Tra i pazienti coinvolti c’è Glenda Dorton, 72 anni, operata al ginocchio: secondo la famiglia l’intervento ortopedico è andato a buon fine, ma al risveglio la donna non sentiva né poteva muovere il corpo dal torace in giù. Il suo legale, Mark Walwyn, ha riferito alla Cbs che la prognosi rimane incerta e che il recupero sarà lungo e imprevedibile. La nuora, Kristina Dorton, ha precisato che alla famiglia era stato detto che il farmaco era stato fornito dalla farmacia dell’ospedale e ha escluso responsabilità del chirurgo e dell’anestesista.

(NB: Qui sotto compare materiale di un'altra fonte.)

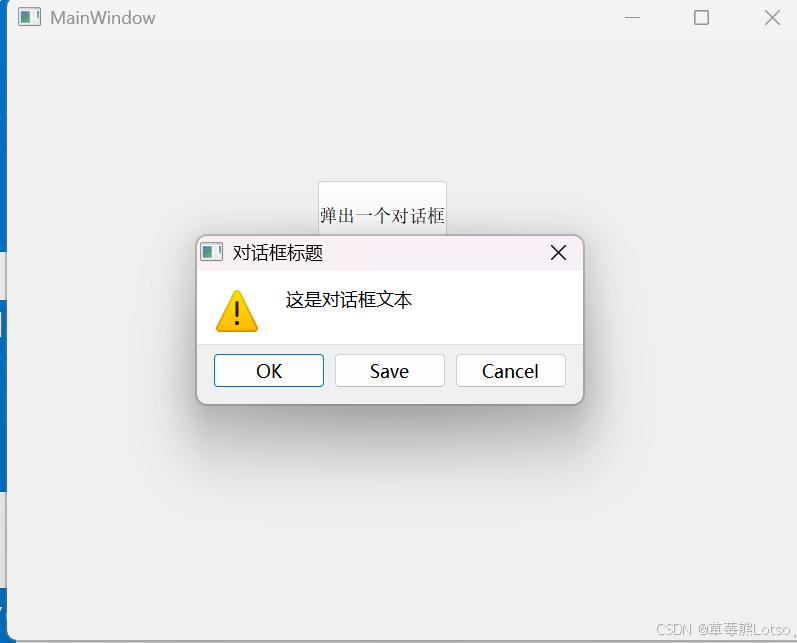Click the dialog's small title bar icon

(x=211, y=252)
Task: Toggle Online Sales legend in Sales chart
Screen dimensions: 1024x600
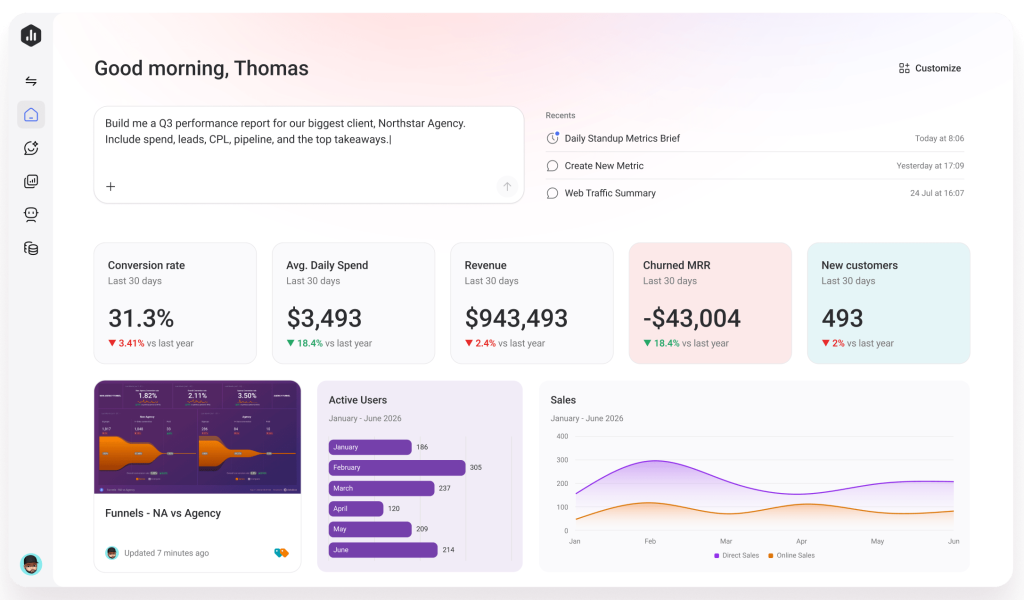Action: 792,556
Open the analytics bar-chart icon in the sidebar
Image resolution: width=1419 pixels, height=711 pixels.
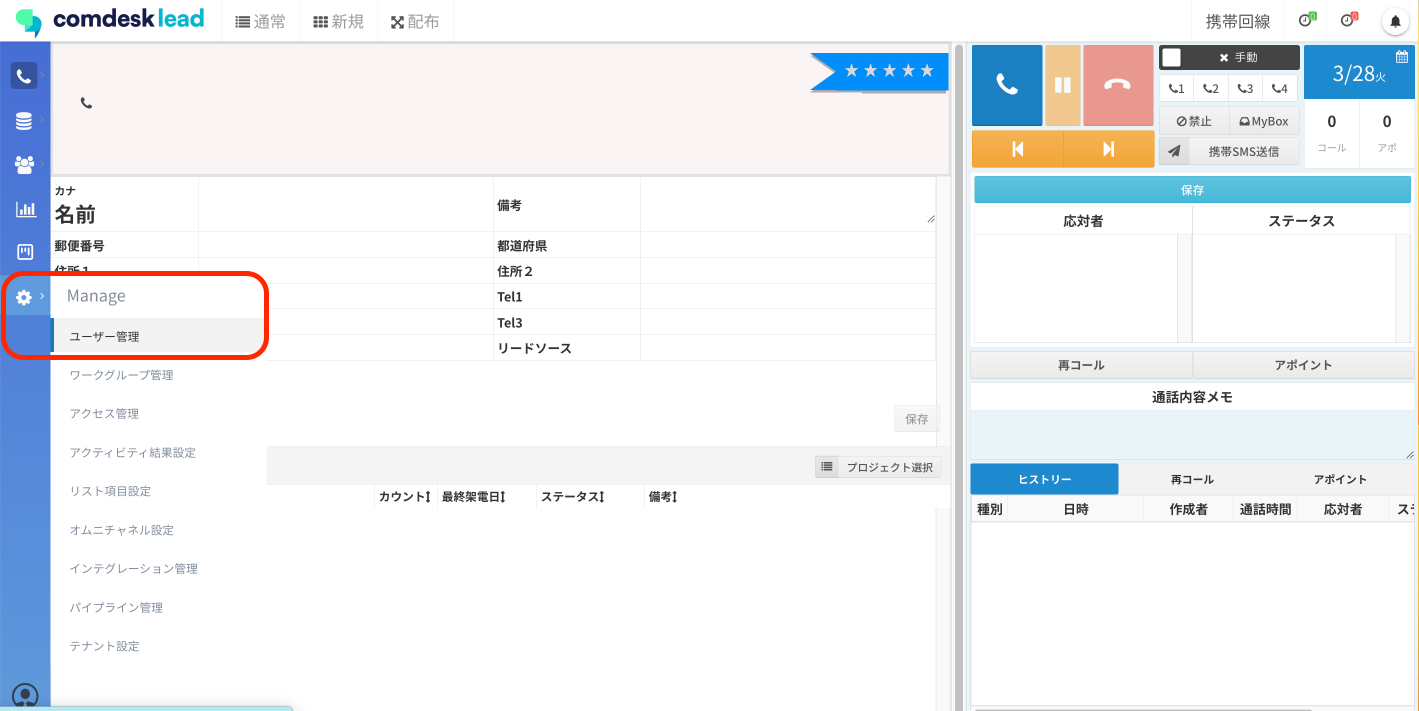coord(24,208)
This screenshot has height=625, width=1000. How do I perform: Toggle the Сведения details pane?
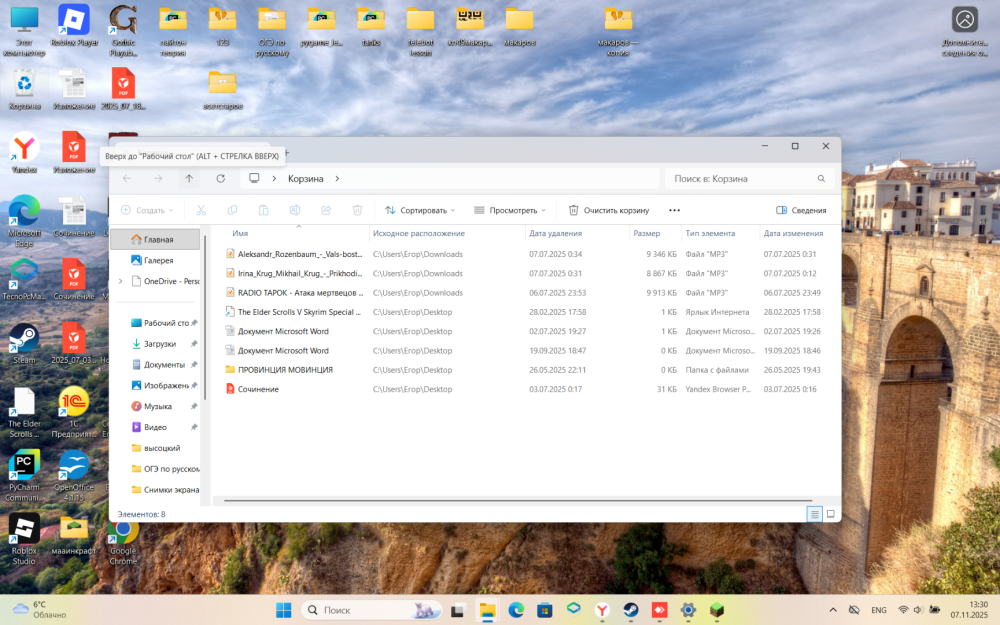pyautogui.click(x=801, y=210)
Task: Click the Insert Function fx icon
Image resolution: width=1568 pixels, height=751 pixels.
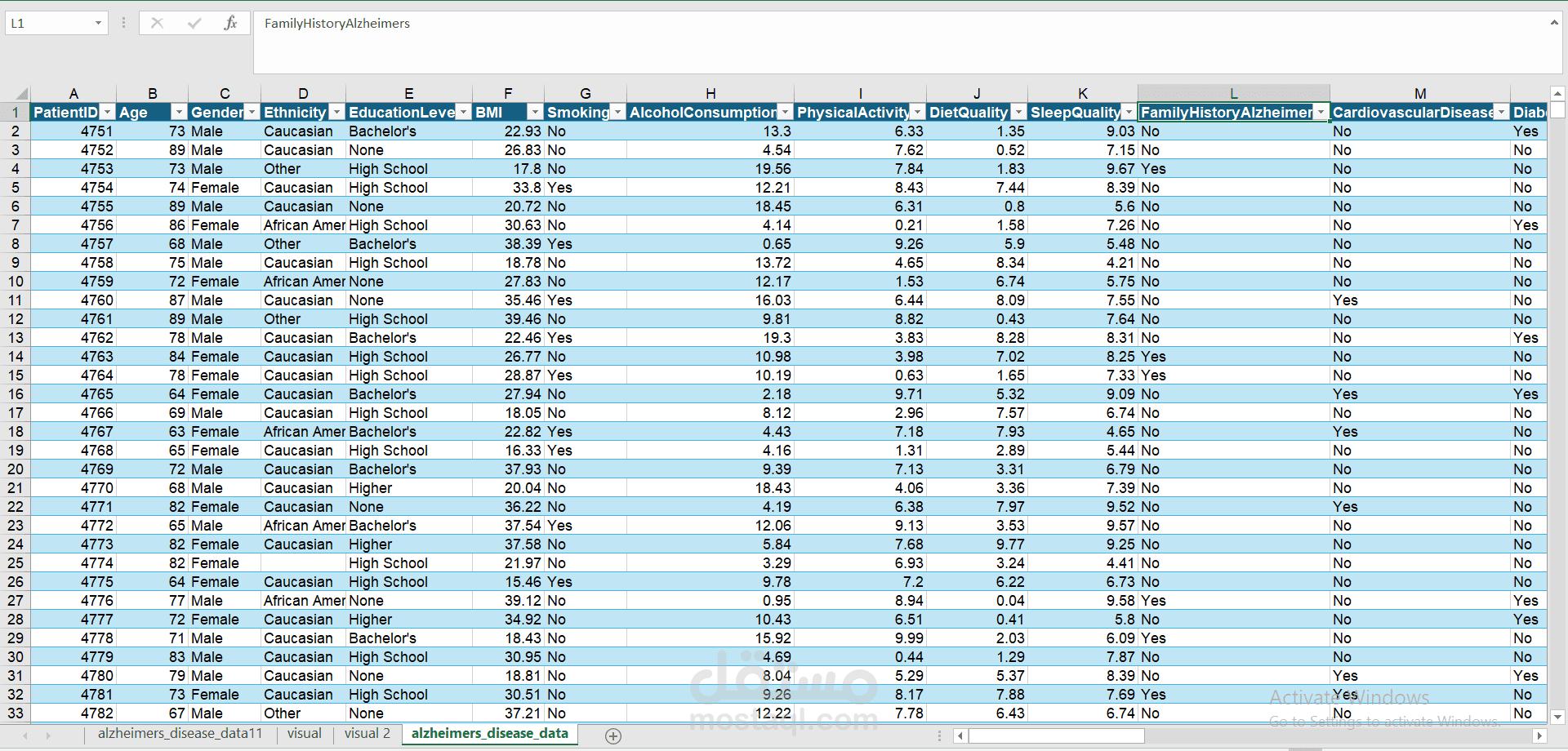Action: (230, 23)
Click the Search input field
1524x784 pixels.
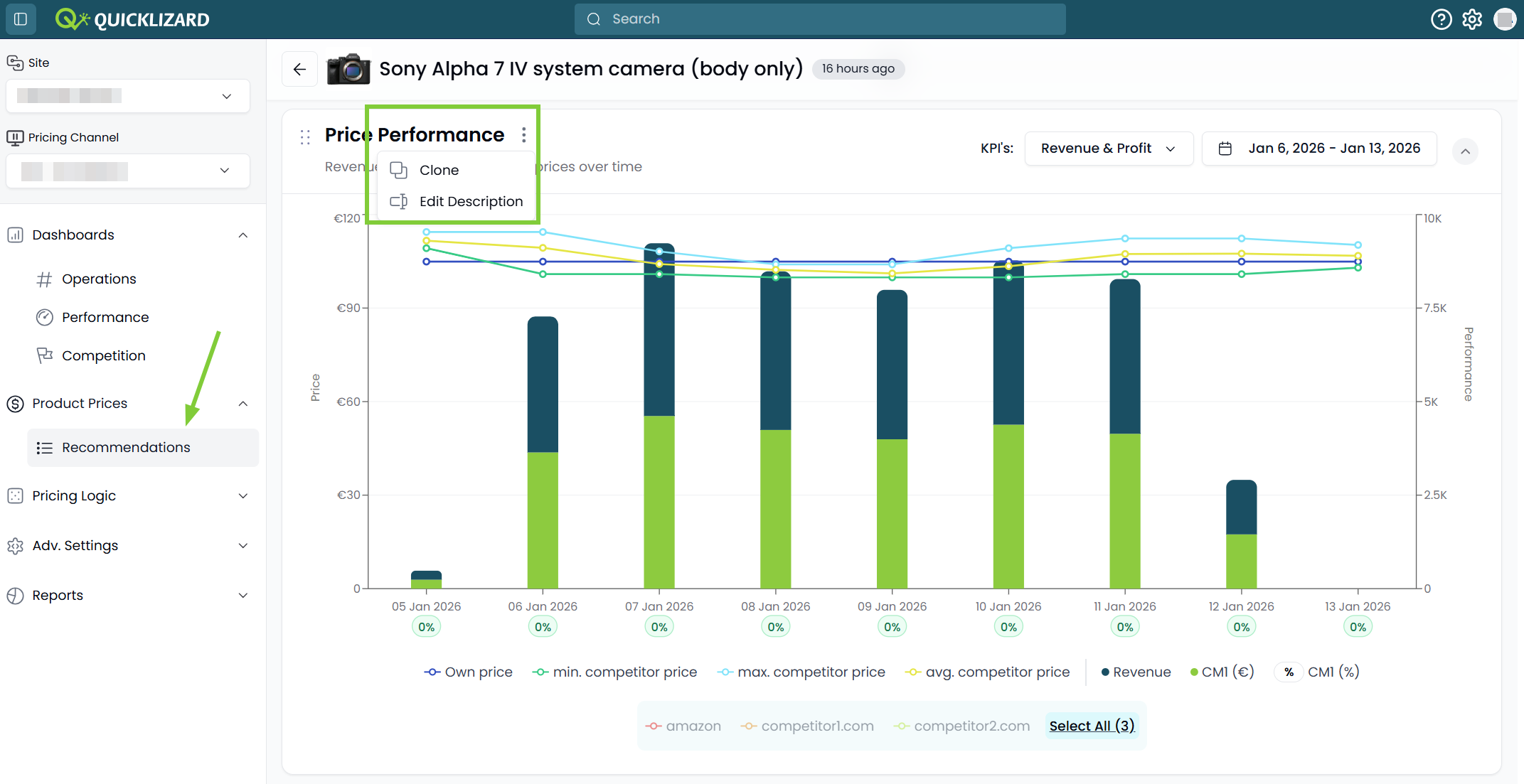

La struttura ha ammesso che l’errore è avvenuto all’interno della propria farmacia, ha comunicato che tutti i pazienti hanno ricevuto cure mediche immediate e che una revisione interna non ha evidenziato altri pazienti coinvolti. La presidente e amministratrice delegata Shubhada Jagasia si è scusata con le famiglie e la direzione ha segnalato l’accaduto alle autorità statali nello stesso giorno, dando avvio a un’indagine interna.
In risposta all’accaduto, l’ospedale ha introdotto tre misure principali: i farmaci ad alto rischio saranno conservati in aree separate e contrassegnate chiaramente; la scansione di un farmaco destinato alla somministrazione spinale attiverà ora uno stop obbligatorio fino a una verifica indipendente; e la preparazione dei medicinali spinali dovrà essere controllata da un secondo farmacista qualificato prima dell’uso. Ascension ha inoltre incaricato esperti esterni per valutare le azioni correttive.
Il fosfato di potassio è un medicinale impiegato in medicina con modalità di somministrazione specifiche: la Food and Drug Administration indica che il prodotto è destinato all’infusione endovenosa e avverte che somministrazioni inappropriate, troppo rapide o non adeguatamente diluite possono causare conseguenze gravissime, incluse aritmie e arresto cardiaco.